It was an early morning in the Tunisian desert when it dawned on Iheb Triki. Despite the hot, barren location — no source of potable water for miles, which is why he and his friends had packed 100 liters for their trip — there was still enough water in the air to have coated his car and tent with dew overnight. So the question arose: could that natural process be harnessed to make drinking water?
Triki, then working as a private equity investor in renewable energy, discussed the idea with his friend Mohamed Ali Abid, an engineer specializing in motor cooling systems. Within months they built the prototype of a device that did just that: pulling around eight gallons of water a day from the atmosphere, even when it’s extremely dry. Three years of tinkering and fundraising later, they’re now, respectively, CEO and CTO of the company Kumulus, which is busy installing these washing machine-sized devices in schools and factories across northern Africa, the Middle East and southern France, with plans to roll them out to any region where’s there’s a higher need for, and poor supply of, drinking water.
The basic idea behind their device, called the Amphore, is not new. Water condensing from air as the temperature drops is an established property of thermodynamics — “Everyone has seen this happen with the dripping from their air conditioner,” Triki says — and, as he found, three other companies had been working simultaneously on a product that also took advantage of this reaction, all of them making use of high-performance compressor and heat-exchange technology that has been developed only over the last five years. But the Kumulus device is the first to be fully CE certified, the European Union’s safety, health and environmental requirement.
“Largely, regulators around the world just haven’t started looking at water-generation tech yet because it’s too new,” Triki says. Theirs is also the first machine to mineralize the water as it’s produced. Triki argues that mineralization is crucial not just for the health benefit but to encourage people to switch from the bottled water that’s the norm in regions with poor piped water supply. He reckons these differentiators put Kumulus 18 months ahead of competitors. “And that’s an age in technology terms,” he adds.
The company has also recently patented a remote-monitoring system that will allow AI to gather and assess real-time data from multiple machines across a region to both reduce maintenance and then, tracked against weather conditions, fine-tune their performance for the optimal water take.
While this technology sounds increasingly essential as our global need for clean water rises, getting investors on board has not been easy, and the support of the French government for this French-Tunisian startup has been a lifesaver for Kumulus. Triki says if it wasn’t for his background in private equity — “I know how investment works” — he might have given up a long time ago.
“The fact is that investors like software. They don’t like hardware,” he laments. “There’s a long development process. Things go wrong and are hard to fix and there’s the [false] perception that the Chinese can just come in and quickly replicate what you’ve built.

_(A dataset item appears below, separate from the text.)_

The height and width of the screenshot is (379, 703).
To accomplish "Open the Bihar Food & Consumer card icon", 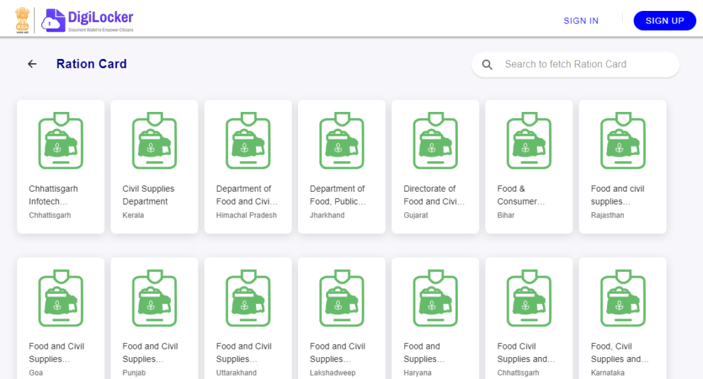I will click(x=529, y=141).
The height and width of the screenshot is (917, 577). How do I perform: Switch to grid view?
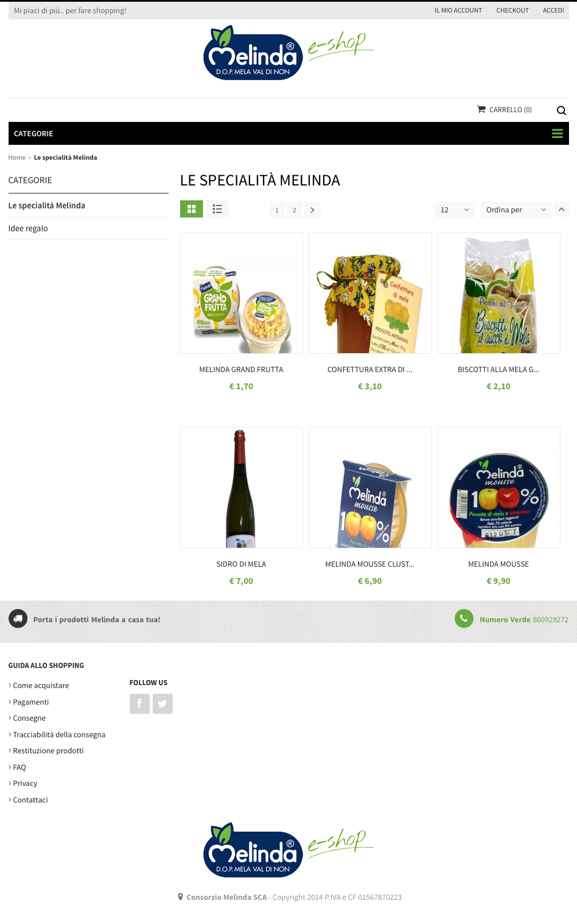click(x=192, y=209)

And of course, investors just don’t see the value in water anyway.”
“But the Kumulus philosophy is that we want to champion water autonomy — to empower people to be able to live wherever they want because water is there,” he says. ”Water supply is freedom. Provide water and you also provide food — because you need one to grow the other — and in the longer term, hydrogen as a power source. Of course there are many remote parts of the world without water. But it’s remarkable that there are also major cities — Riyadh, for example — where there’s no real water supply.”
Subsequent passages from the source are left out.